Walaupun konklusinya tidak semenohok Lelaki Harimau, tapi secara keseluruhan si O ini memuaskan sekali! -
ada terlalu banyak subcerita yang mendistraksi dalam novel ini. dari yang masih bisa disambung-sambungin sampai yang nggak nyambung seperti kisah si kiai buta atau nasib si Betalumur setelah putus kontak dengan O. seperti ada setidaknya satu cerpen dan satu novelet yang bisa dicabut dari novel ini untuk membuatnya lebih terpadu, koheren, rapi. kalau mau disambungkan dengan kontrasnya fenomena binatang mau jadi manusia dengan fenomena manusia mau jadi binatang, rasanya lebih tepat judul novel ini tidak usah pakai nama O saja. kalau judulnya O ya fokus di O, subcerita gak perlu sampai mengacak-acak fokus.
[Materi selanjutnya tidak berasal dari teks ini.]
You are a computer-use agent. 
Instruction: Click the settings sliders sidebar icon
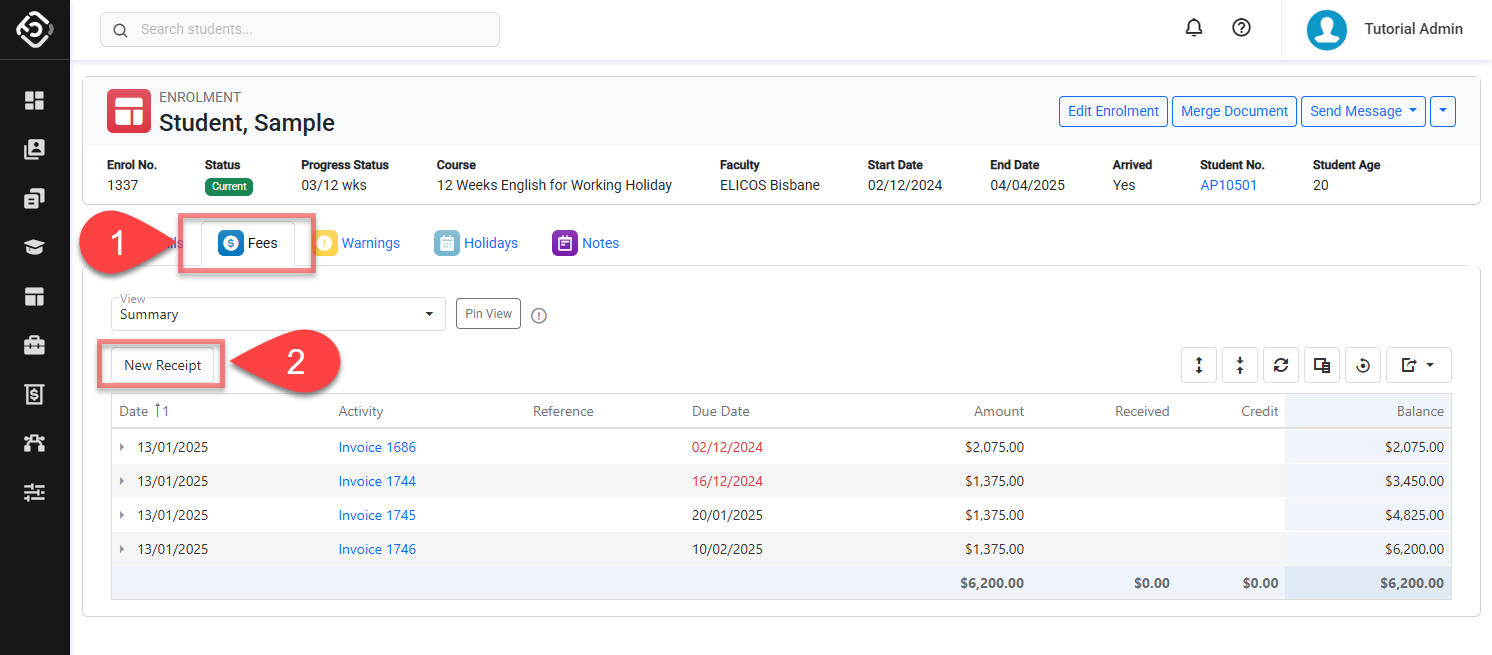coord(35,492)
kompleks untaian kata-kata di novel ini juga nggak sedahsyat deskripsi adegan-adegan di Lelaki Harimau. baca ini setelah baca Lelaki Harimau, bahkan setelah Seperti Rindu..., rasanya kebanting.
awalnya kasih tiga bintang, tapi lah Seperti Rindu,... juga saya kasih tiga padahal pengalaman baca saya di situ lebih seru daripada ini? akhirnya setelah makin banyak menyaksikan novel ini dielu-elukan padahal kok rasanya lempeng, saya memantapkan diri untuk ganti ratingnya jadi dua bintang. lagi-lagi termakan harapan akibat pujian dan rekomendasi orang-orang, jadi kecewa deh. -
Akhirnya selesai juga...cukup lama membaca buku ini, bukan karena ga bagus. Tapi rasanya kok sayang untuk segera menamatkannya.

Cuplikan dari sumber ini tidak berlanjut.